Machine Learning Seminar: Fangzhou Wu, "Efficient Capability-Aware LLM Systems: Capability Modeling, Routing, and Load Balancing."."
Apr 17, 2026 2:00 - 3:15 pm

- Sponsor
- Research Area of Artificial Intelligence
- Speaker
- Fangzhou Wu
- Contact
- Weixin Chen
- weixinc2@illinois.edu
- Originating Calendar
- Siebel School Speakers Calendar
- Abstract: Large language models (LLMs) are increasingly deployed in real-world systems, but growing query volume and model diversity make it challenging to deliver high-quality responses under tight serving budgets. This talk presents a system-level perspective on building efficient capability-aware LLM systems. I will first discuss training-free online multi-LLM routing, where the goal is to assign each query to the model that best balances response quality and inference cost.
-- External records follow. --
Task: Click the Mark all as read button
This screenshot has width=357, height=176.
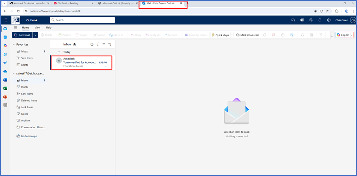Action: point(247,35)
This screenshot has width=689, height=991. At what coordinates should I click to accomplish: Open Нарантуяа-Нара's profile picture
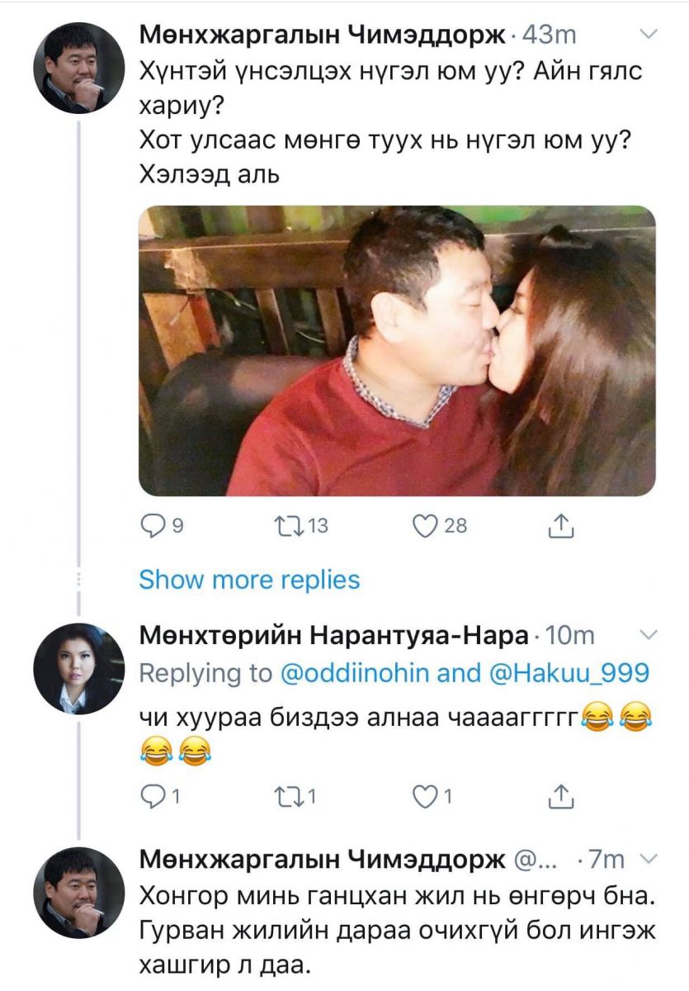(x=78, y=669)
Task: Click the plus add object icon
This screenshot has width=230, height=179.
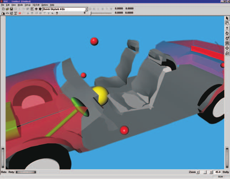Action: [x=36, y=9]
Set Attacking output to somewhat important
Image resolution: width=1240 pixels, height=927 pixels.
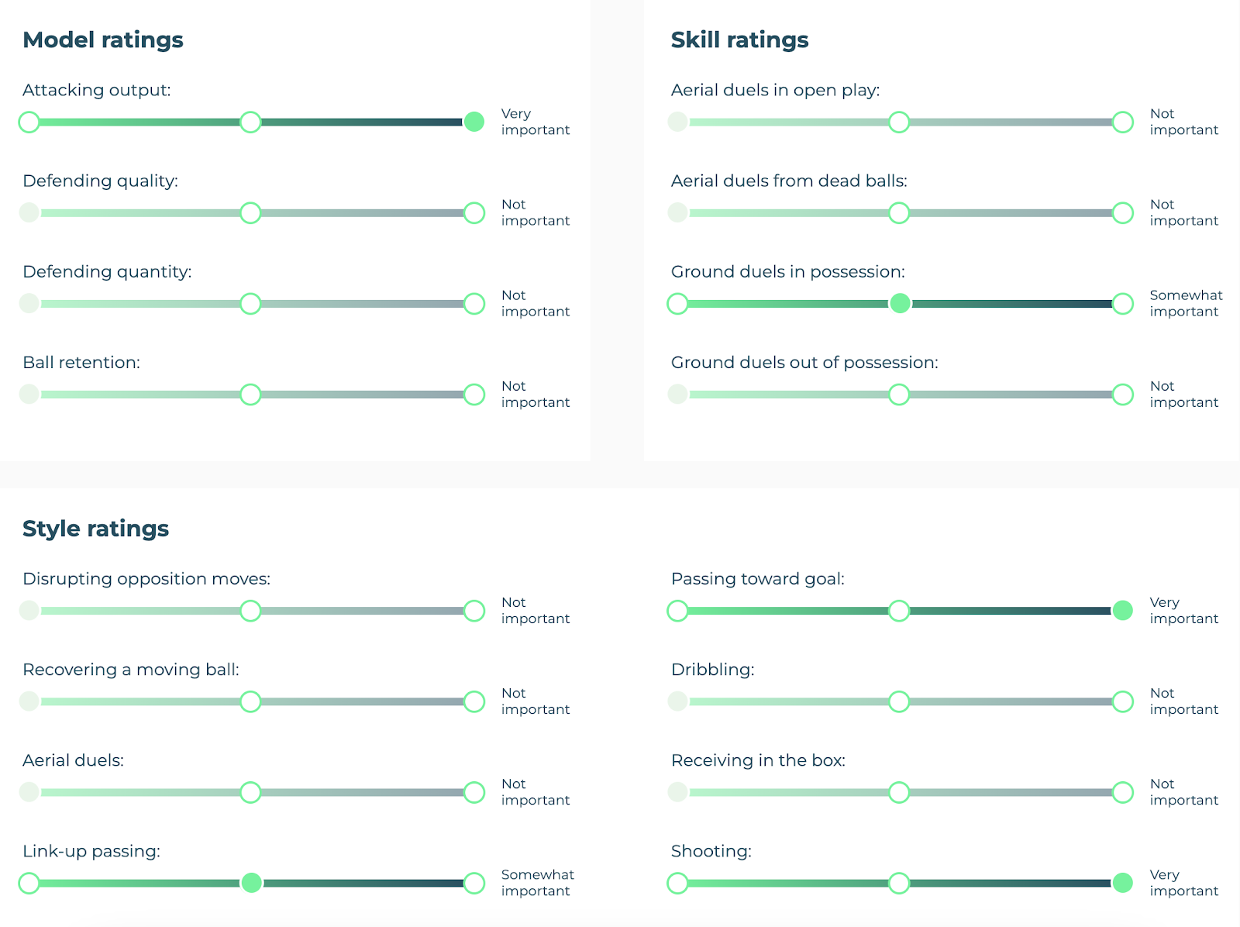(x=250, y=122)
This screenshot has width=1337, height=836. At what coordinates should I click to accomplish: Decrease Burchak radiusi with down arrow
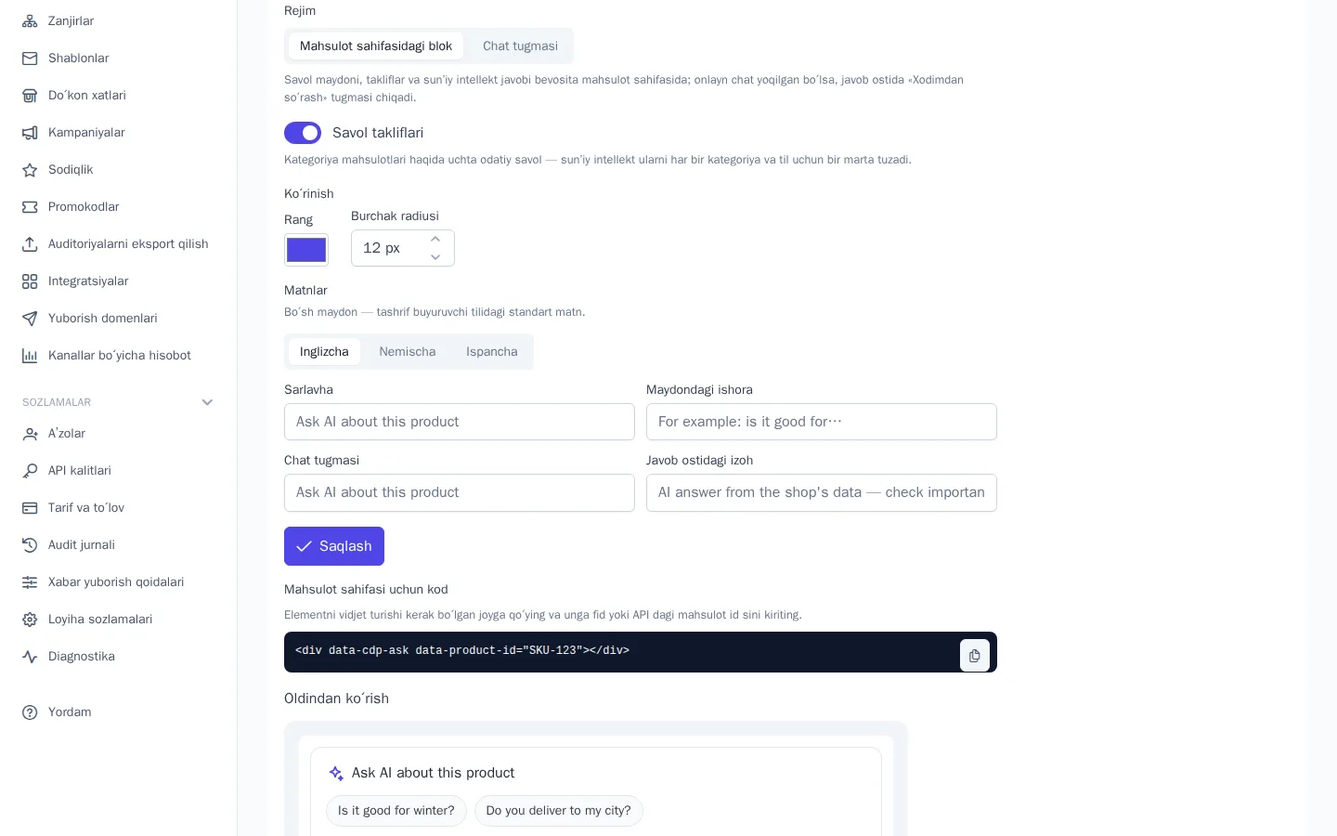435,257
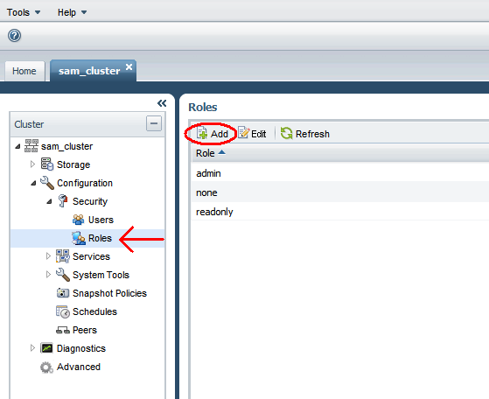The height and width of the screenshot is (399, 489).
Task: Minimize the Cluster panel
Action: pyautogui.click(x=154, y=123)
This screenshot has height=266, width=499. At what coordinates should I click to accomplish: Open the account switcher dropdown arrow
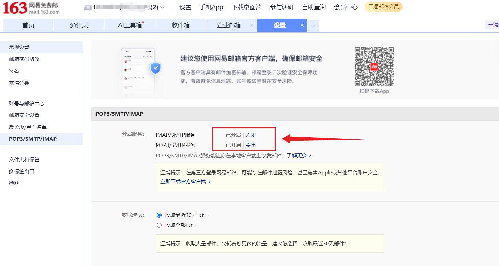pos(162,7)
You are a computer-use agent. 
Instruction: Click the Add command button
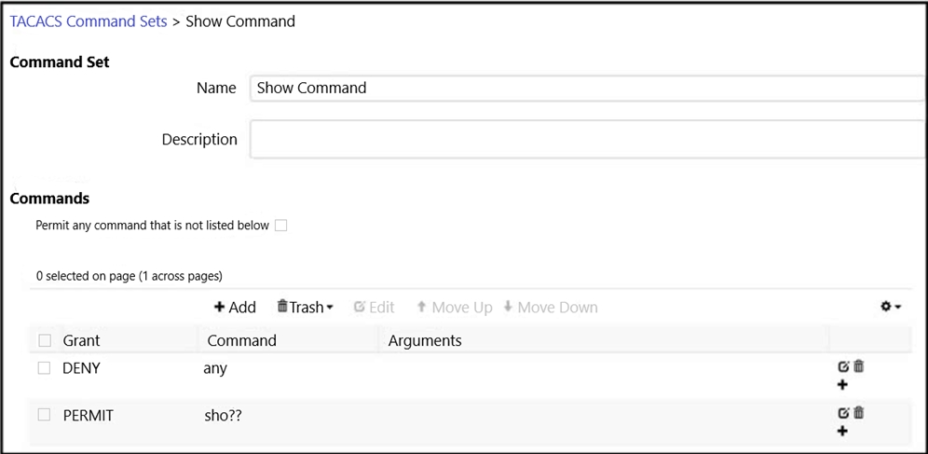(235, 308)
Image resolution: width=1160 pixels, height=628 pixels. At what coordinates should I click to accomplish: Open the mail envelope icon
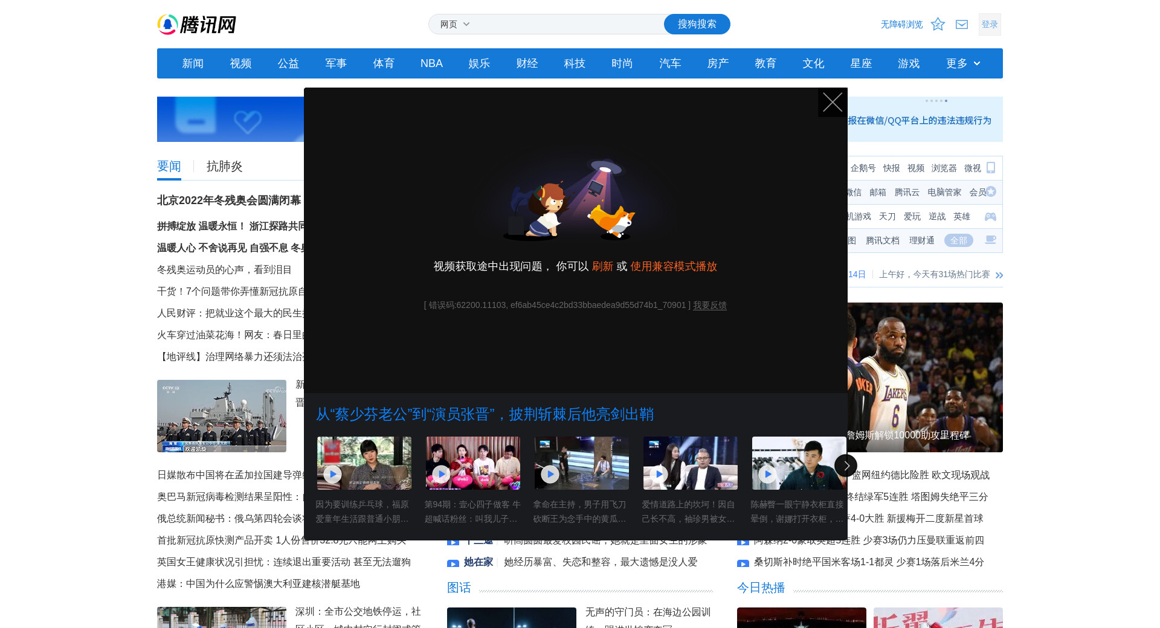coord(962,24)
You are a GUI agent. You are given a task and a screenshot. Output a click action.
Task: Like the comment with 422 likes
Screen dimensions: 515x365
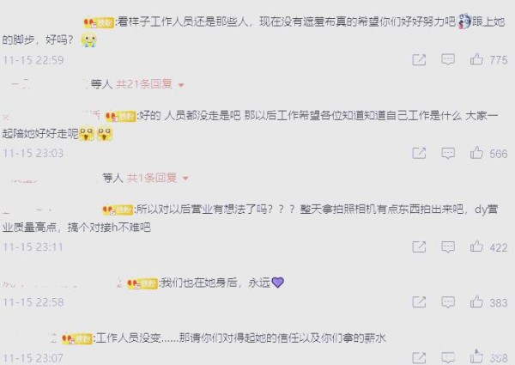pos(476,246)
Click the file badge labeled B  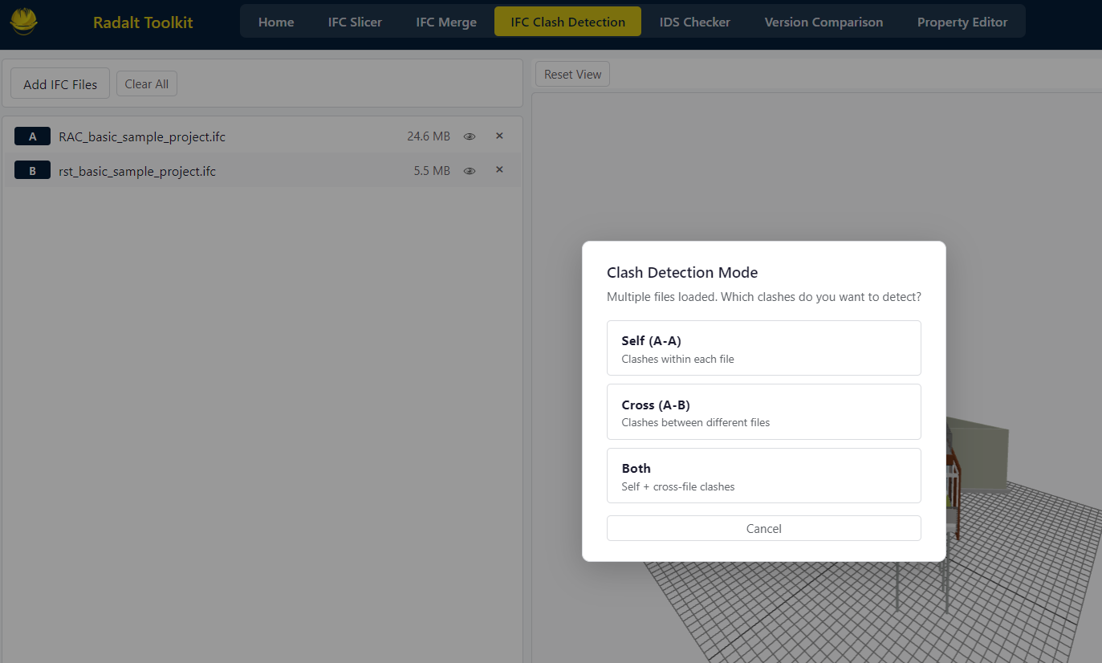point(32,169)

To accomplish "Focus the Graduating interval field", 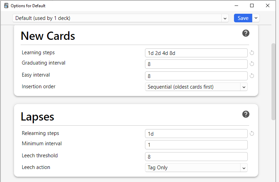I will coord(196,64).
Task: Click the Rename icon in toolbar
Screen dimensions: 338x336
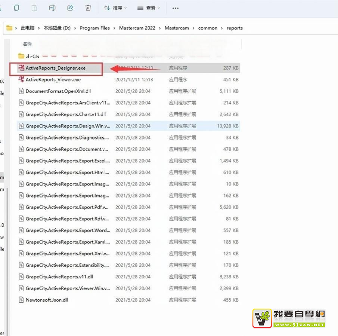Action: (52, 8)
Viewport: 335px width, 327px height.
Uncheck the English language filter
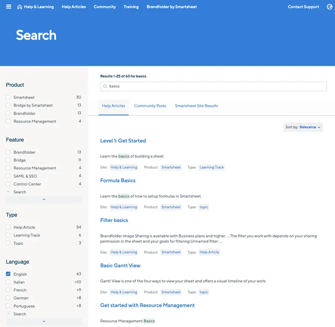pos(8,274)
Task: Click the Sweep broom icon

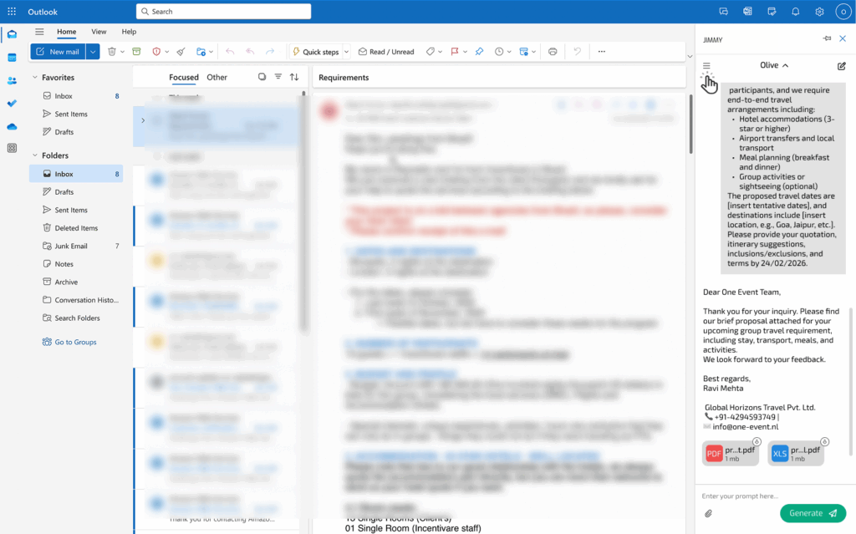Action: [181, 52]

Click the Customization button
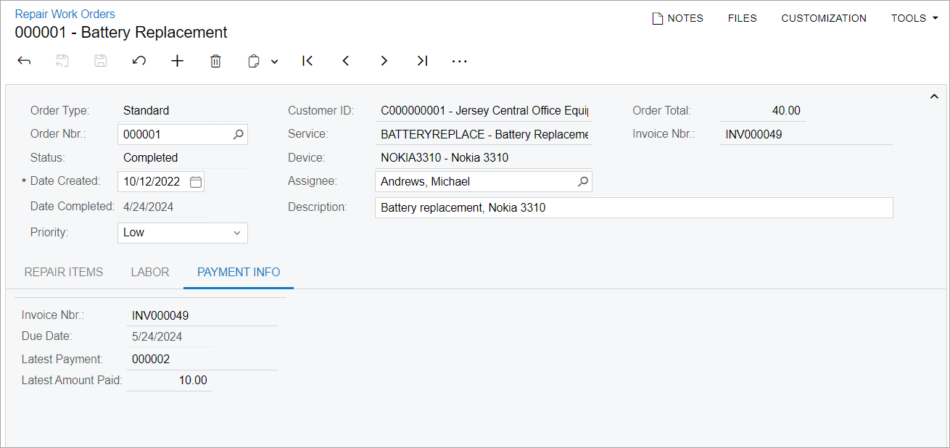click(824, 18)
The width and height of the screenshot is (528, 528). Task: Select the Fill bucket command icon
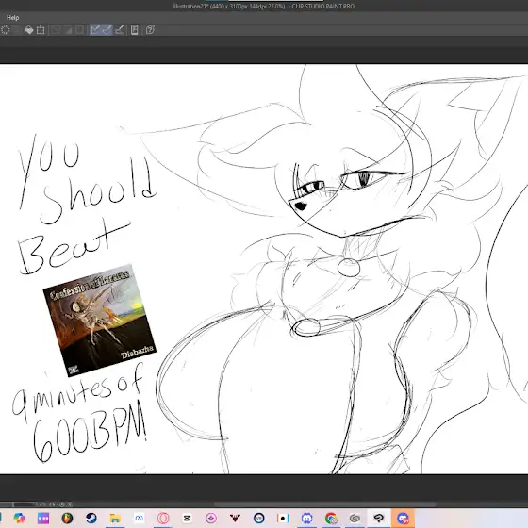click(x=28, y=30)

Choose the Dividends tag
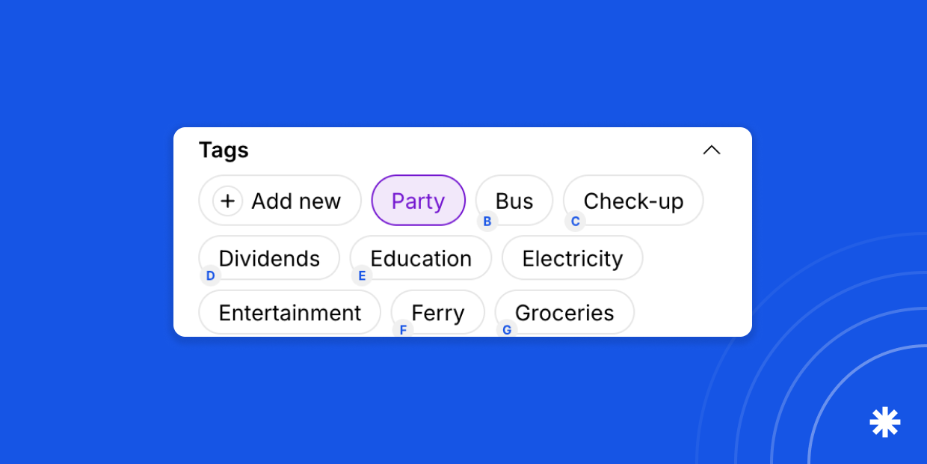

I will present a training-free routing framework that achieves strong empirical performance while also providing theoretical guarantees. I will then turn to KV cache-aware load balancing, where routing decisions must jointly account for cache reuse and system workload. I will present a unified formulation and show how principled routing and randomized cache-eviction algorithms can substantially improve cache hit rate and latency. Finally, I will introduce Evidence-Calibrated Clustering (ECC), a capability modeling framework that combines prior semantics with posterior capability evidence to form capability-aware query clusters, enabling more accurate query-conditioned model capability inference.Bio: Fangzhou Wu is a third-year Ph.D. student at the University of Wisconsin–Madison. His research focuses on developing provably efficient algorithms for accelerating training and inference in foundation models and agents. More broadly, he is interested in bridging theoretical insights and practical system design for modern foundation-model-based applications. His recent work studies how to improve the efficiency and scalability of LLM systems through training-free multi-LLM routing and KV cache-aware load balancing.